Section 145(g) of the Delaware General Corporation Law provides that a corporation shall have the power to purchase and maintain insurance on behalf of any person who is or was a director, officer, employee or agent of the corporation, or is or was serving at the request of the corporation as a director, officer, employee or agent of another corporation, partnership, joint venture, trust or other enterprise against any liability asserted against the person and incurred by the person in any such capacity, or arising out of the person’s status as such, whether or not the corporation would have the power to indemnify the person against such liability under Section 145.
Section 145(j) of the Delaware General Corporation Law provides that the indemnification and advancement of expenses provided by, or granted pursuant to, Section 145 shall, unless otherwise provided when authorized or ratified, continue as to a person who has ceased to be a director, officer, employee or agent and shall inure to the benefit of the heirs, executors and administrators of such a person.

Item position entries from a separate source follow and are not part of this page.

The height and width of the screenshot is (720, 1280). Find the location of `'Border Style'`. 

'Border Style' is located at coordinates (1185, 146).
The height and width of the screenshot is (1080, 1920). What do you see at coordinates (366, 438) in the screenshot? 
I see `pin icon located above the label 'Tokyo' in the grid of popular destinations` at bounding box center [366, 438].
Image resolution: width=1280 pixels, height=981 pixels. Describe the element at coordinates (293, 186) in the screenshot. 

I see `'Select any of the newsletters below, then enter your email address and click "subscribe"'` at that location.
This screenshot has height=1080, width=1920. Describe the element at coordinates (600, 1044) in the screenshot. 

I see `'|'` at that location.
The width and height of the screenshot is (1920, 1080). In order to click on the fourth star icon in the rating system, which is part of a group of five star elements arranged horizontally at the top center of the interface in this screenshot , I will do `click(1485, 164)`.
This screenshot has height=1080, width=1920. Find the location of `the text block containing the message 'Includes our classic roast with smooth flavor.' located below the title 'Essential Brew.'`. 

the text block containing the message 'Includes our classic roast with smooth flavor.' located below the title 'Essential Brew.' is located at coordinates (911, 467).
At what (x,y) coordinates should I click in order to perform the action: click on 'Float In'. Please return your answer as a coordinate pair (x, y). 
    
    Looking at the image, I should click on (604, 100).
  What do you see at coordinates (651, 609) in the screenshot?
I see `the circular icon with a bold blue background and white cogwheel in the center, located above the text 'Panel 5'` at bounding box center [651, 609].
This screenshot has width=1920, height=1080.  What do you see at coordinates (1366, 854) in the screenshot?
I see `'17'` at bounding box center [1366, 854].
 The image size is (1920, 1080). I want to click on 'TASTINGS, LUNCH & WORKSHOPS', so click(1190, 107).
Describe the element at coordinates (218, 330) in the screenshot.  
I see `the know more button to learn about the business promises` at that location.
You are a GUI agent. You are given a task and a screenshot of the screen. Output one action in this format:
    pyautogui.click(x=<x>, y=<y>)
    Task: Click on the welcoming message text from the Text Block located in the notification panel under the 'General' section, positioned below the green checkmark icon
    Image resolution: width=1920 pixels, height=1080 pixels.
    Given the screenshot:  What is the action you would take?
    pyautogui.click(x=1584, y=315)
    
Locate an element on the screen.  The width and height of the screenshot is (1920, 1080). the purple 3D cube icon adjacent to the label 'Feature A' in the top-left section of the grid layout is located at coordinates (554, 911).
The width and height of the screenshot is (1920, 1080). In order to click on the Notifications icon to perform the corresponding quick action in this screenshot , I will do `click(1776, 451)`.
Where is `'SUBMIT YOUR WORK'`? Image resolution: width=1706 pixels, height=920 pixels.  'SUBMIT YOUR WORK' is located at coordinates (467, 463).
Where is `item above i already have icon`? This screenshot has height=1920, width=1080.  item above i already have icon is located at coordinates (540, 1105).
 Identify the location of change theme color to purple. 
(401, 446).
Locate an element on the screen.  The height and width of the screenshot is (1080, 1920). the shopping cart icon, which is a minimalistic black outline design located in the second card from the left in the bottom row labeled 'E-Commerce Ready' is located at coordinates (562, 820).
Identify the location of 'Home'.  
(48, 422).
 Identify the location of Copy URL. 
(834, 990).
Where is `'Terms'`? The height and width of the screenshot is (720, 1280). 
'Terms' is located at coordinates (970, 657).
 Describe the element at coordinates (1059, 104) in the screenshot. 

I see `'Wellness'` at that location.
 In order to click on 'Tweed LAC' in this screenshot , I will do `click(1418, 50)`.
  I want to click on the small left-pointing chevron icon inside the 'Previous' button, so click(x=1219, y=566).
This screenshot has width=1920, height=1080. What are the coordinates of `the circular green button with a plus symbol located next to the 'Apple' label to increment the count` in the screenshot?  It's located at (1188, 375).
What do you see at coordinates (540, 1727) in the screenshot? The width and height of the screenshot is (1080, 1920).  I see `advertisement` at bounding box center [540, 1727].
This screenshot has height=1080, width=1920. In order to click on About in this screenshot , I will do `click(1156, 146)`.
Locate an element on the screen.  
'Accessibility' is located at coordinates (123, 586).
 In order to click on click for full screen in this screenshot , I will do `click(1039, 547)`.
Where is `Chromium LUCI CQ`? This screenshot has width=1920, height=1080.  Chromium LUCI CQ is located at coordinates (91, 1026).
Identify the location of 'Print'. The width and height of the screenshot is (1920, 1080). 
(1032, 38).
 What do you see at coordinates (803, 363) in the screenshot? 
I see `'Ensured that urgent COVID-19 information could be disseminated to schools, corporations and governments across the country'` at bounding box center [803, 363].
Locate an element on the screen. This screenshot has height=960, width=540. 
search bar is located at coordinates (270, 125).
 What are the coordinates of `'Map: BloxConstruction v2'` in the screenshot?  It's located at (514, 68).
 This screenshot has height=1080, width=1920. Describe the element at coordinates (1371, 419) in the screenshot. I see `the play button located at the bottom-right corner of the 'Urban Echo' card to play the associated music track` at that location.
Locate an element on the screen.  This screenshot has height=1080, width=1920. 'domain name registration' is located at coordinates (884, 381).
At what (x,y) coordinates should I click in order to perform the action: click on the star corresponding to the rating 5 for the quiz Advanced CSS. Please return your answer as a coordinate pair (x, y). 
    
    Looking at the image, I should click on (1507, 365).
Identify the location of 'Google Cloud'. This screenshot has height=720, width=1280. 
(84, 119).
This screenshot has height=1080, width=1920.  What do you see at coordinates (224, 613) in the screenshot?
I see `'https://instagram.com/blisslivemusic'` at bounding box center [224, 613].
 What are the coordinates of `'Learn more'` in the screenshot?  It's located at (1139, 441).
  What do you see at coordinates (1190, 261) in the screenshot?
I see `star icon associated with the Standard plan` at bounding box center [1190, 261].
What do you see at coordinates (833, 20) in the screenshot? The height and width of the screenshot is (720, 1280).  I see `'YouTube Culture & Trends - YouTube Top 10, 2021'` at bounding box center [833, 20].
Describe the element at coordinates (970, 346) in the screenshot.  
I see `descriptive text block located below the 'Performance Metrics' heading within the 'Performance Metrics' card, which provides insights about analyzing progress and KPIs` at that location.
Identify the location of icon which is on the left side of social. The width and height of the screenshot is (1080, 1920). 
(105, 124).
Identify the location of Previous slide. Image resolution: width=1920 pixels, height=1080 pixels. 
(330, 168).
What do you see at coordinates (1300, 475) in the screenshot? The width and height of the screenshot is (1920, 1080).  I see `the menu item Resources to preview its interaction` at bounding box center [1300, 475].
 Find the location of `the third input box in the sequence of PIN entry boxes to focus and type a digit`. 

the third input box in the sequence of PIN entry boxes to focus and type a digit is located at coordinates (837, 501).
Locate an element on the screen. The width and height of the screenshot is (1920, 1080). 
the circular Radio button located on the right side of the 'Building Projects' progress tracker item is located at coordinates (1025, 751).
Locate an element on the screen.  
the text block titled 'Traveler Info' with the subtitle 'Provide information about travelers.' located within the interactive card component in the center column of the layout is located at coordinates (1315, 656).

Article Twelfth of the Company’s amended and restated certificate of incorporation, as amended, provides that each person who at any time is or was the Company’s director or officer, or any person who, while the Company’s director or officer, is or was serving at the Company’s request as a director, officer, partner, venturer, proprietor, trustee, employee, agent or similar functionary of another foreign or domestic corporation, limited liability company, association, partnership, joint venture, sole proprietorship, trust, employee benefit plan or other enterprise, shall be entitled to (1) indemnification and (2) the advancement of expenses incurred by such person from the Company as, and to the fullest extent, permitted by the Delaware General Corporation Law or any successor statutory provision, as from time to time amended. Any repeal or modification of Article Twelfth of the Company’s amended and restated certificate of incorporation, as amended, shall be prospective only, and shall not limit the rights of any director or officer or the Company’s obligations with respect to any claim arising from the services of such director or officer in the capacities described above prior to any such repeal or amendment of Article Twelfth. Article Twelfth further provides that, in the event of the death of any person having a right of indemnification under the foregoing provisions, such right shall inure to the benefit of his or her heirs, executors, administrators and personal representatives. The rights conferred in Article Twelfth of the Company’s amended and restated certificate of incorporation, as amended, are not exclusive of any other right which any person may have or hereafter acquire under any statute, bylaw, resolution of stockholders or directors, agreement or otherwise.
Article Thirteenth of the Company’s amended and restated certificate of incorporation, as amended, provides that the Company’s directors shall not be personally liable to the Company or any of the Company’s stockholders for monetary damages for breach of fiduciary duty as a director involving any act or omission of any such director; provided, however, that such Article Thirteenth does not eliminate or limit the liability of a director (1) for any breach of such director’s duty of loyalty to the Company or the Company’s stockholders, (2) for acts or omissions not in good faith or which involve intentional misconduct or a knowing violation of law, (3) under Section 174 of the Delaware General Corporation Law (which relates to certain unlawful dividend payments or stock purchases or redemptions), as the same exists or may hereafter be amended, supplemented or replaced, or (4) for a transaction from which the director derived an improper personal benefit. If the Delaware General Corporation Law is amended to authorize the further elimination or limitation of the liability of directors, then the liability of a director, in addition to the limitation on personal liability described above, shall be limited to the fullest extent permitted by the Delaware General Corporation Law, as so amended. Furthermore, any repeal or modification of Article Thirteenth of the Company’s amended and restated certificate of incorporation, as amended, by the Company’s stockholders shall be prospective only, and shall not adversely affect any limitation on the personal liability of a director existing at the time of such repeal or modification.
The Company has entered into indemnification agreements with the Company’s directors and certain of the Company’s officers (each, an “Indemnitee”). Each indemnification agreement requires the Company to indemnify each Indemnitee to the fullest extent permitted by the Delaware General Corporation Law. This means, among other things, that the Company must indemnify the Indemnitee against expenses (including attorneys’ fees), judgments, fines and amounts paid in settlement that are actually and reasonably incurred in an action, suit or proceeding by reason of the fact that the person is or was the Company’s director, officer, employee or agent or is or was serving at the Company’s request as a director, officer, employee or agent of another corporation or other entity if the Indemnitee meets the standard of conduct provided under Delaware law. Also as permitted under Delaware law, the indemnification agreements require the Company to advance expenses in defending such an action provided that the Indemnitee undertakes to repay the amounts if the person ultimately is determined not to be entitled to indemnification from the Company. The Company will also make the Indemnitee whole for taxes imposed on the indemnification payments and for costs in any action to establish Indemnitee’s right to indemnification, whether or not wholly successful.